Message par Claude le Liseur » mer. 03 août 2016 10:10

patrik111 a écrit :Merci, Claude, pour ces citations et réflexions réellement fondamentales.
Merci de votre lecture attentive. Il y a une bonne quinzaine d'années que j'ai compris que le coup de force ecclésiastique de 1801 était un événement important dans l'histoire européenne, une deuxième rupture de la succession apostolique après la réforme grégorienne du XIe siècle qui vit tant d'évêques un tant soit peu traditionnels être déposés, assassinés ou mutilés. Mais la réforme grégorienne avait été un processus étalé sur plusieurs décennies, tandis que la réorganisation brutale de l'épiscopat par Pie VII et Napoléon Bonaparte a été un véritable coup de majesté, qui n'a pris que quelques mois et qui était observable pour les contemporains.

Taine est né plusieurs décennies après les faits, en 1828. Mais il a vécu dans une société qui était encore organisée selon les principes fixés par Napoléon, en particulier en ce qui concerne l'Eglise et l'Université.
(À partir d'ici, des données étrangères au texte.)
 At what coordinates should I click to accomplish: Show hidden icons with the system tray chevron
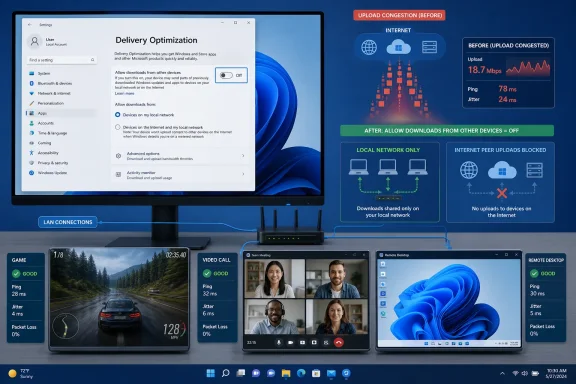(x=502, y=373)
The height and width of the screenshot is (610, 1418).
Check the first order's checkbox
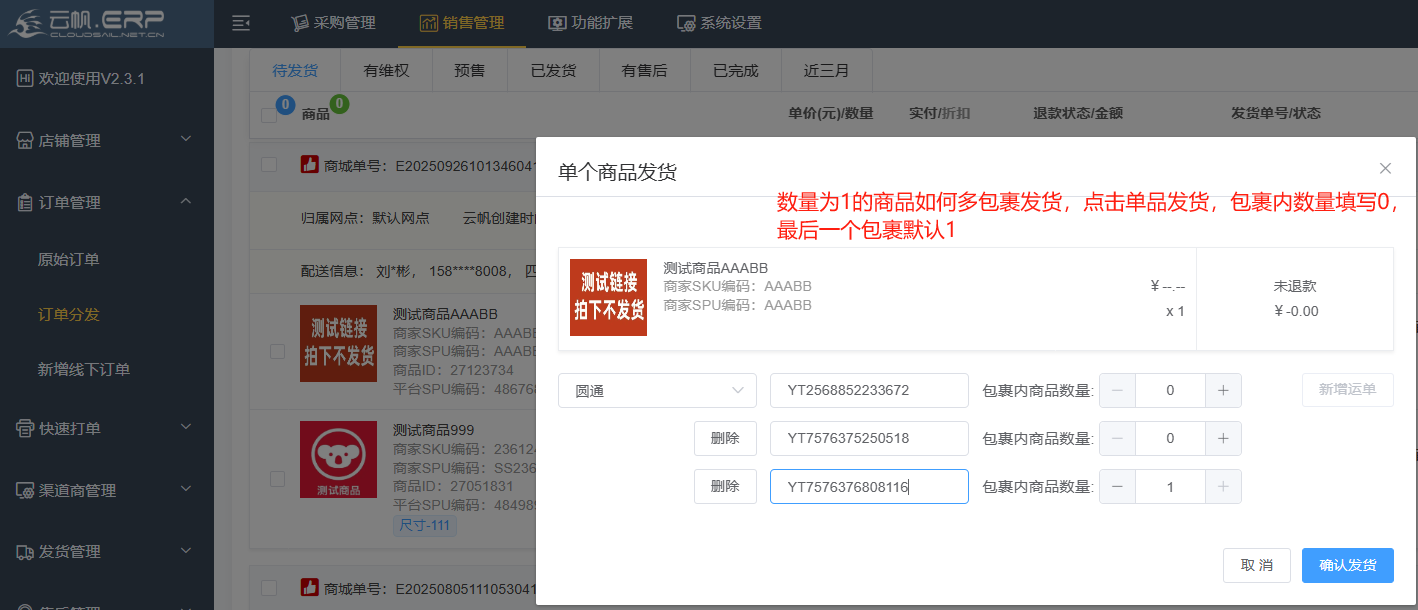tap(269, 165)
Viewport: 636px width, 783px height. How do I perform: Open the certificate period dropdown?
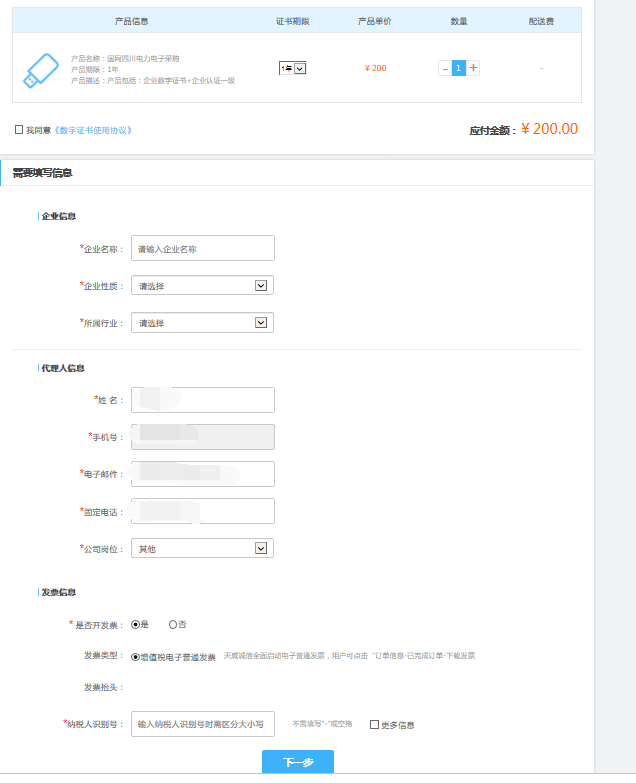coord(293,68)
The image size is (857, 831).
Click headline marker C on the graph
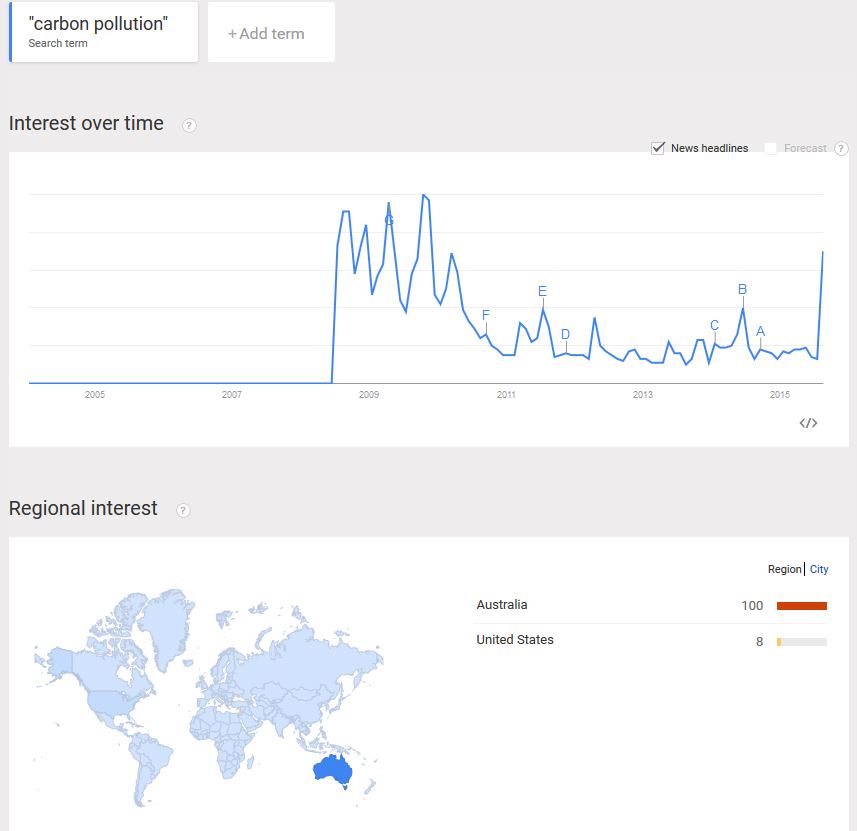tap(714, 326)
Il a eu des débuts difficiles et notamment une carrière universitaire brisée pour cause de non-conformisme après le coup d'Etat de 1851. Ayant lui-même souffert de l'alliance entre l'Eglise et l'Etat au temps de l'Empire autoritaire, qu'il évoque avec amertume dans les Origines de la France contemporaine, c'est tout naturellement qu'il consacre une grande partie du dernier volume des Origines (celui consacré au régime moderne mis en place par Bonaparte) à l'Eglise et à l'Ecole.

Disons que je me sens moins seul depuis que j'ai découvert qu'il y a eu au moins Taine et Michelet, et qu'il y a vous aussi, cher lecteur, pour partager l'opinion qu'il s'agissait là d'un événement de première importance.